4. The apparatus of claim 1, further comprising: at least one coupling means 40 keeping the at least one impact receiver 10 and the at least one impact reducer 20 contiguous without transferring the dynamic forces from the at least one impact receiver 10 to the supports and at least one joint 50 guiding the at least one impact receiver 10 towards the at least one impact reducer 20.

5. The apparatus of claim 1, further comprising: at least one backing 30 receiving the dynamic forces from the at least one impact reducer 20 and transferring it to the supports.

6. The apparatus of claim 5, further comprising: at least one coupling means 40 for keeping the at least one impact receiver 10 and the at least one impact reducer 20 and the at least one backing 30 contiguous without transferring the dynamic forces from the at least one impact receiver 10 to the at least one backing 30.

7. The apparatus of claim 5, further comprising: at least one joint 50 guiding the at least one impact receiver 10 towards the at least one impact reducer 20.

8. The apparatus of claim 5, further comprising: at least one coupling means 40 for keeping the at least one impact receiver 10 and the at least one impact reducer 20 and the at least one backing 30 contiguous without transferring the dynamic forces from the at least one impact receiver 10 to the at least one backing 30 and at least one joint 50 guiding the at least one impact receiver 10 towards the at least one impact reducer 20.

9. A method for reducing dynamic forces on doors and windows and barriers and their supports, comprising:

c) receiving the dynamic forces on sides of the doors and windows and barriers using at least one impact receiver 10; and

d) transferring the dynamic forces from the impact receiver 10 to the supports using at least one elastically deformable impact reducer 20,

10. The method of claim 9, further comprising: keeping the at least one impact receiver 10 and the at least one impact reducer 20 contiguous without transferring the dynamic forces from the at least one impact receiver 10 to the supports using at least one coupling means 40.

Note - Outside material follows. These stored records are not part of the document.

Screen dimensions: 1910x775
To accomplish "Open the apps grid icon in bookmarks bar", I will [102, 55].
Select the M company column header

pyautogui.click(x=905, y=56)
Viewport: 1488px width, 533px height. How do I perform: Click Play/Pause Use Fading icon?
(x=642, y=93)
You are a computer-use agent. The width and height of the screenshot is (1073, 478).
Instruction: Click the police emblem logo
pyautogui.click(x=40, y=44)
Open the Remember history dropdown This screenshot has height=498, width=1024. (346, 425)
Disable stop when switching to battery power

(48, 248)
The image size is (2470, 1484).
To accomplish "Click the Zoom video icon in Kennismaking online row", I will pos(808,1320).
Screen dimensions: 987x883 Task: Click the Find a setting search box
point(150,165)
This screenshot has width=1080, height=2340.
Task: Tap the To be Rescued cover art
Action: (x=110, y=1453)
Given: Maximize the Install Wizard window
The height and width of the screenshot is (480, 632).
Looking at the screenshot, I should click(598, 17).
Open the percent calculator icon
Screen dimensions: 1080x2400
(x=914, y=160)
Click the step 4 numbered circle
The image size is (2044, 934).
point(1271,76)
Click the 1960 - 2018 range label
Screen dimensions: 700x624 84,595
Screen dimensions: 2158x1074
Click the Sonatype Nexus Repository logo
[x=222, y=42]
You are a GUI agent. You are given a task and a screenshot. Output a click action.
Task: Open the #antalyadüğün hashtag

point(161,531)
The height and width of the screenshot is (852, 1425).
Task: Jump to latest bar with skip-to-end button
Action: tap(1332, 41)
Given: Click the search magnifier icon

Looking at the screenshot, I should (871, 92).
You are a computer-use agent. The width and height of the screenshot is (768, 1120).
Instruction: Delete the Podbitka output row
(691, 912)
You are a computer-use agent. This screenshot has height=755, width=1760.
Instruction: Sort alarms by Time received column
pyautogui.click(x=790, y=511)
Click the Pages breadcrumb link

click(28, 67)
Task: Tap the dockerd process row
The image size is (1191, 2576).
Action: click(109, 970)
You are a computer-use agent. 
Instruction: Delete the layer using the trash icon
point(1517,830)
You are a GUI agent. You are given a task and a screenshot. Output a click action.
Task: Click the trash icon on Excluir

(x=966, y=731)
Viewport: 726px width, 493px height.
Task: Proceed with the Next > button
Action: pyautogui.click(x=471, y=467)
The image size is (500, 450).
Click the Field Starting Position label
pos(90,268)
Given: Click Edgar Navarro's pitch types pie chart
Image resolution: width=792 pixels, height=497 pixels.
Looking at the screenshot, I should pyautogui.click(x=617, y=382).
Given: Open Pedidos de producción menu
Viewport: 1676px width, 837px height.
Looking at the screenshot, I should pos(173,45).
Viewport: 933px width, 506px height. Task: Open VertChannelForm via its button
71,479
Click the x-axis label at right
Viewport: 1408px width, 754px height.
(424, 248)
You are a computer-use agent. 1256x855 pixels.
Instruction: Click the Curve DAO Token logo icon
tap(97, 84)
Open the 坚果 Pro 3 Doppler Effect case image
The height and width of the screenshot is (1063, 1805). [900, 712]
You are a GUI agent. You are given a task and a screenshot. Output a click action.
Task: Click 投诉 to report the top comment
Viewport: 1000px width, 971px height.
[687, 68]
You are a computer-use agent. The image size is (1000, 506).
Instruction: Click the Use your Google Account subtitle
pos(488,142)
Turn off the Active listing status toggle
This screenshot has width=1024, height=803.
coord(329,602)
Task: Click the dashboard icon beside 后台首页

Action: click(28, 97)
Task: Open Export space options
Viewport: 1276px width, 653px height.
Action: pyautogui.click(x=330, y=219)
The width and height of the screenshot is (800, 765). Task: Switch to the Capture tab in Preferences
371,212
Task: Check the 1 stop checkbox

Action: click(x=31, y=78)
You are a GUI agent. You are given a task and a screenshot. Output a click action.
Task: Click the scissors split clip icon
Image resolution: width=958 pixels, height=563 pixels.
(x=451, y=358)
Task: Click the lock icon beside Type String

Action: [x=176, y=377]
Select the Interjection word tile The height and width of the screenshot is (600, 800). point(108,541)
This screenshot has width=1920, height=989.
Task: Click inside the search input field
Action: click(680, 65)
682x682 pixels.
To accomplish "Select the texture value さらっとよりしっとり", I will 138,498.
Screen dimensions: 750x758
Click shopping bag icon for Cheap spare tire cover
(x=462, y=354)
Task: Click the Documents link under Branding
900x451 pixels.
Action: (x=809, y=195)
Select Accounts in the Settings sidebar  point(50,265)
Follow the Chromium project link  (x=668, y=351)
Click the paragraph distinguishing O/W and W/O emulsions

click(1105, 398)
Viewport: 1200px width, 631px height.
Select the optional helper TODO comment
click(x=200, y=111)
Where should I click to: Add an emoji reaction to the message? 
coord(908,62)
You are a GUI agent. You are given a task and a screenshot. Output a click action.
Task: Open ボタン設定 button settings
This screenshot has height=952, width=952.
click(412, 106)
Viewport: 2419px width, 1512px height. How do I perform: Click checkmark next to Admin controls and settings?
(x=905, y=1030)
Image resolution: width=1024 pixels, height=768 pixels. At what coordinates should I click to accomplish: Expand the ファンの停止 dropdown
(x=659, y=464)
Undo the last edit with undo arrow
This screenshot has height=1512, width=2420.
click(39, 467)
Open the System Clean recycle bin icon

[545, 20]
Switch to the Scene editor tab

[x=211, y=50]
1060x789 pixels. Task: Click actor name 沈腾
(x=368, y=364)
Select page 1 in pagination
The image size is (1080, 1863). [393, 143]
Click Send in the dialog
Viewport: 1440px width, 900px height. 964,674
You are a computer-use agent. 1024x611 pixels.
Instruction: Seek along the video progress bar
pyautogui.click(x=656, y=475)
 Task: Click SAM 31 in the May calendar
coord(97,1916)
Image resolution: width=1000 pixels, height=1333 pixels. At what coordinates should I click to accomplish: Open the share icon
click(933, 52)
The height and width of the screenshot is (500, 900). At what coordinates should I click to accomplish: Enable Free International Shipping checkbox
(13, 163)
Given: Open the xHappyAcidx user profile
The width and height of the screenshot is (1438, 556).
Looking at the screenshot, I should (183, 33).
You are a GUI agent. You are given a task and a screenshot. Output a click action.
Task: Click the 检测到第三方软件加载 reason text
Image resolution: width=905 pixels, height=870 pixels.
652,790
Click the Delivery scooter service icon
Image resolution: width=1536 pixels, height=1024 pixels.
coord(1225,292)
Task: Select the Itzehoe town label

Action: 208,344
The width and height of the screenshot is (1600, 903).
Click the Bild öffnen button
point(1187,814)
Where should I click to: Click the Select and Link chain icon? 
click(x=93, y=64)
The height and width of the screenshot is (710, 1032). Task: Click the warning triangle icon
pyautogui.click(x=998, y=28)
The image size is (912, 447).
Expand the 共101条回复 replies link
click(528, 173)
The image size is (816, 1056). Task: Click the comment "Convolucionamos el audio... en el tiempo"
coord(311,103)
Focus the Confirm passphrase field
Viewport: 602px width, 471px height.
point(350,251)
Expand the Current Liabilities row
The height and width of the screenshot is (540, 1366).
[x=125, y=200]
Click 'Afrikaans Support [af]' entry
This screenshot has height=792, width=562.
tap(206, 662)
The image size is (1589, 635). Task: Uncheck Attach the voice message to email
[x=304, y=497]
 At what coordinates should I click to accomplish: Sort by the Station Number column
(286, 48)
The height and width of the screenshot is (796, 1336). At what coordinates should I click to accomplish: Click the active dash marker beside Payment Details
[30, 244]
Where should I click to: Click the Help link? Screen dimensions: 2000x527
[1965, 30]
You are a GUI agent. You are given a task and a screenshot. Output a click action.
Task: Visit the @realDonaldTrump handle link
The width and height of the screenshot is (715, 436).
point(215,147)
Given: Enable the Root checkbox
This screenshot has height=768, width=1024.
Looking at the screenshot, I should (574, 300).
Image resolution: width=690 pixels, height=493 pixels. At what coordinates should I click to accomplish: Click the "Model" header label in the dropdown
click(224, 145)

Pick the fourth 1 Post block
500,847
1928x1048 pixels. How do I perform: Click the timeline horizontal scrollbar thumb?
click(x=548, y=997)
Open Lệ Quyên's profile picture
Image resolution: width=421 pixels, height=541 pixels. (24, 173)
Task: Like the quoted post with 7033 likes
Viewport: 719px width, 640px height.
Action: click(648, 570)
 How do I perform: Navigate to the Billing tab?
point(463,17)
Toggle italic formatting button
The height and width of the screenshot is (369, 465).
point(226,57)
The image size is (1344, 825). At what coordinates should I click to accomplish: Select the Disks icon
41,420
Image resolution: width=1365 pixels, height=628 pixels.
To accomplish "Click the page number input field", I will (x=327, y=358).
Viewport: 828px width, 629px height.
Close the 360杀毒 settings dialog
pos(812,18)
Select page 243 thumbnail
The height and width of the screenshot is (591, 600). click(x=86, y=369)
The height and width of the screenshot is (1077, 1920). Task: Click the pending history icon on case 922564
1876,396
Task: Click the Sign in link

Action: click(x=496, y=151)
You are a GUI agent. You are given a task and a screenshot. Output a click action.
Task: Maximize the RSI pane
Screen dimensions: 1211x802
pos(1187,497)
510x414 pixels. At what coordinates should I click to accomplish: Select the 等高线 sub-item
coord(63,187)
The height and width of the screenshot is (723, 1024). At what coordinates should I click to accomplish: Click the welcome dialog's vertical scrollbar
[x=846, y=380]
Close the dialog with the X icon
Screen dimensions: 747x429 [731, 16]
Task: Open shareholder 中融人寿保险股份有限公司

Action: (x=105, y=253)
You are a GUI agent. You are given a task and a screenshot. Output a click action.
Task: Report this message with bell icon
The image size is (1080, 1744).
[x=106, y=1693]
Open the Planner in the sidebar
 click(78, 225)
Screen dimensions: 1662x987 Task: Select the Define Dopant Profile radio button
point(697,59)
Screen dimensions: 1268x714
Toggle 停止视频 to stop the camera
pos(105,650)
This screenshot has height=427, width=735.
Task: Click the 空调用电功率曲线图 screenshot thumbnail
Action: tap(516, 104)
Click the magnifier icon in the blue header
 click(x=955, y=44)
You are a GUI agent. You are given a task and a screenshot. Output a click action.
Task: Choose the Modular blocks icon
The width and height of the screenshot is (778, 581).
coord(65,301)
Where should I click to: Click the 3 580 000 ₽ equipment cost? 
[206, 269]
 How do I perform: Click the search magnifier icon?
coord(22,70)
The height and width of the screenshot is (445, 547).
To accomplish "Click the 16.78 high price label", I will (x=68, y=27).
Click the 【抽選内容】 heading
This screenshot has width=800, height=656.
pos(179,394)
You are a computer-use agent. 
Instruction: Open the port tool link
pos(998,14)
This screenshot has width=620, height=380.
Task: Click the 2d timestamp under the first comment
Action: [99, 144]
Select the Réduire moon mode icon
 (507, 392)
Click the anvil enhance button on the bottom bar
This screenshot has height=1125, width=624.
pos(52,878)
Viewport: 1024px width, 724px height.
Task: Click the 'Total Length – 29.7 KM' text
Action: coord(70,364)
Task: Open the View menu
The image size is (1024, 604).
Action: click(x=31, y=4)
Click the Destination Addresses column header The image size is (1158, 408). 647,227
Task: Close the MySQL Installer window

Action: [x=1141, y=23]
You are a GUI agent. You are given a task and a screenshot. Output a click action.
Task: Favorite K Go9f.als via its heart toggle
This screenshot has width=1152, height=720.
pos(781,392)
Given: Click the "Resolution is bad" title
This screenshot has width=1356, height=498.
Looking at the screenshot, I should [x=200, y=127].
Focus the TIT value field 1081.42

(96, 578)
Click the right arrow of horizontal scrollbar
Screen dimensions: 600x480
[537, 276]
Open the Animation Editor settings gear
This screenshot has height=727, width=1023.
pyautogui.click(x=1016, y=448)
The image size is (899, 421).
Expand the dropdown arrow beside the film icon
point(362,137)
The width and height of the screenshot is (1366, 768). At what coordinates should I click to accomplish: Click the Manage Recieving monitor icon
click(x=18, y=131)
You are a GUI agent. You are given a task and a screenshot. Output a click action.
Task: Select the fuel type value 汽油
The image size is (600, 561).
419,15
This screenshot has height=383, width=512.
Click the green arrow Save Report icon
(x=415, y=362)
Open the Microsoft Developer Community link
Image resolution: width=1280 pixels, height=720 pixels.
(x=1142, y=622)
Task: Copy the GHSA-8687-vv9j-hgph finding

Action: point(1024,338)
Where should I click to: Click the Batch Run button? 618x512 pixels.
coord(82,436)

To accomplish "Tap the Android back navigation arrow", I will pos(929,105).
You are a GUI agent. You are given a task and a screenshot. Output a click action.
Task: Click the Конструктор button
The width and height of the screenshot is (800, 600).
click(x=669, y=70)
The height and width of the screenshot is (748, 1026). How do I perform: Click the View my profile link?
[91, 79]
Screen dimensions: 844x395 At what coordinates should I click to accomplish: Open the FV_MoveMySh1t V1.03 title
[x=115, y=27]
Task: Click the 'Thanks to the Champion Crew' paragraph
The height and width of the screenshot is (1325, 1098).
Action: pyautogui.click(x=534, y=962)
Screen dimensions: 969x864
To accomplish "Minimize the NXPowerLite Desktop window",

11. The method of claim 9, further comprising: guiding the at least one impact receiver 10 towards the at least one impact reducer 20 using at least one joint 50.

12. The method of claim 9, further comprising: keeping the at least one impact receiver 10 and the at least one impact reducer 20 contiguous without transferring the dynamic forces from the at least one impact receiver 10 to the supports using at least one coupling means 40 and guiding the at least one impact receiver 10 towards the at least one impact reducer 20 using at least one joint 50.

13. The method of claim 9, further comprising: receiving the dynamic forces from the at least one impact reducer 20 and transferring it to the supports using at least one backing 30.

14. The method of claim 13, further comprising: keeping the at least one impact receiver 10 and the at least one impact reducer 20 and the at least one backing 30 contiguous without transferring the dynamic forces from the at least one impact receiver 10 to the at least one backing 30 using at least one coupling means 40.

15. The method of claim 13, further comprising: guiding the at least one impact receiver 10 towards the at least one impact reducer 20 using at least one joint 50.

16. The method of claim 13, further comprising: keeping the at least one impact receiver 10 and the at least one impact reducer 20 and the at least one backing 30 contiguous without transferring the dynamic forces from the at least one impact receiver 10 to the at least one backing 30 using at least one coupling means 40 and guiding the at least one impact receiver 10 towards the at least one impact reducer 20 using at least one joint 50.